Tuesday, 24 May 2011

Home Server UPS

Recently I’ve been wanting to have some kind of power back system for my home server setup. Just a little project of mine. Though it would be cool to have in-case of an unexpected power failure while doing data critical stuff. Also I use the server to record CCTV images from a camera mounted at the back of the house, so having a power back-up system is a good idea. Rather than going the usual route of using a standard mains voltage UPS converting AC-DC-AC then back to DC from the server PSU. I thought I'd get and try out the picoUPS and a picoPSU from minibox.com. Since my server uses a low power Intel Atom mini ITX board i thought it would maybe save some power, because no power conversion would be needed.

Here's the picoUPS-100 from LinITX.com and a picoPSU-80-WI off ebay. From an Mini-Box authorized reseller!  (I colour coded the spade connectors with red and black maker pens)









































The picoUPS-100 is a miniature UPS with an on-board lead acid battery charger. And will automatically switch to battery when power from the input is lost. But in order to charge the battery properly the picoUPS needs 15-18v. So I used a 16V 4A laptop power brick from an old Sony viao laptop. While in normal operation the Pico UPS will output the same voltage as supplied, In my case 16V. Then when the power fails on the input the pico UPS switches to the battery dropping the voltage to 12V. Because of this a picoPSU with a wide input voltage must be used. As the standard picoPSU (80w and 120w) runs on 12v DC only so can not be used. So I used a picoPSU-80-WI that will run on anything from 12v to 32v. I also added some PCB feet to the UPS board so it can be mounted on something in future. For my backup battery I’m using a new Yuasa 12v 12Ah SLA off ebay.

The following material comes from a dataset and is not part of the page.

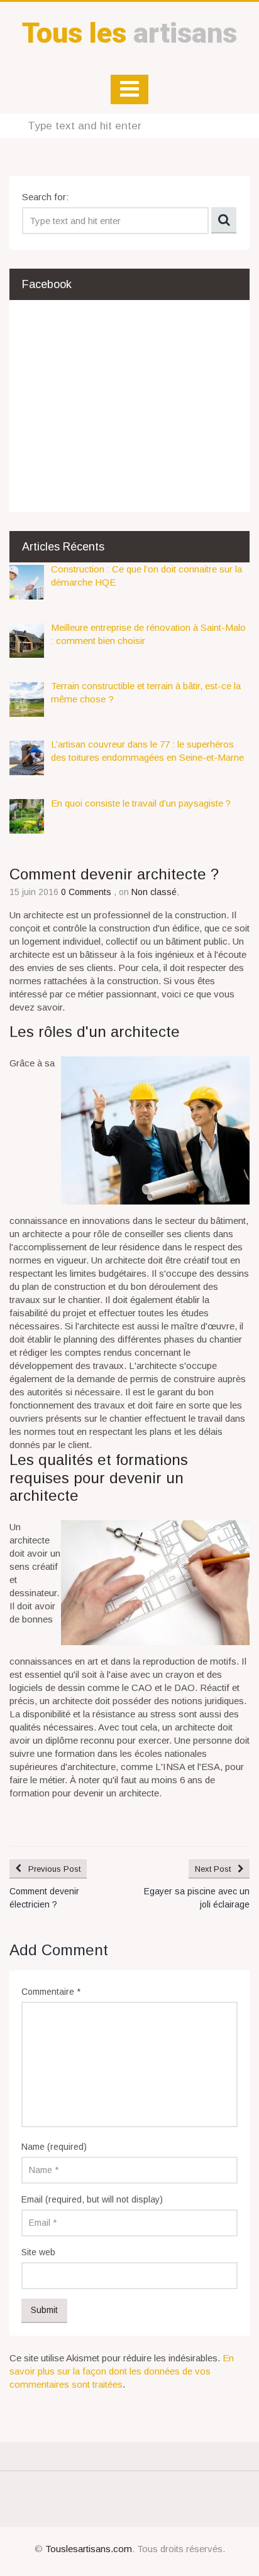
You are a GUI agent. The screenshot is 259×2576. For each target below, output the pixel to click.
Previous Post (54, 1869)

Here's my mini itx home server setup:

(In case you're wondering its a Intel Atom D410PT, 512Mb RAM and 250GB HDD)

 


















I removed the standard ATX PSU from the case. (It was located at the front of the case, I forgot to take pictures of it!.)
 




















Then installed the PicoPSU-80-WI.

















  



















The cables that come with the picoUPS had to be modified to suit my needs. I added a 2.5mm DC power connector and swapped the spade connectors for some wider ones as the ones supplied would not fit the battery terminals. 

 


















Now here’s the complete setup running, with the picoUPS, battery, 16v 4A PSU and the home server. (Note all the old stickers on the shelf! It used to be part of a wardrobe, from when I was 10 years old. LOL)








































I tested how long the battery would last during a loss of power. It kept the system up and running for nearly 4 hours! Quite amazing! I kept an eye on the battery voltage to make sure that it doesn't go below 12v. While running on battery the voltage drops slowly from around 12.60v to 11.80v. Over the 4 hours that I tested, my battery voltage got to 12.32v before I restored power to the system. So it has the potential to run for longer. The picoPSU does not have under voltage shut down so the lowest voltage i would let it run to would be 11.90v. In a real power cut, I should be able to shut down the server before the battery voltage gets too low. So there you have it my UPS project.

More information about the picoUPS:



Other poeple using the picoUPS:


1 comment:

  1. Interesting. I happening to be building something similar (albeit a lot larger, with four NP12-12S's).

    I would put an ATO inline fuse *right* next to the positive terminal of the battery if I were you. If something metal were to fall on your UPS PCB, or it were to develop a fault, you have an instant fire.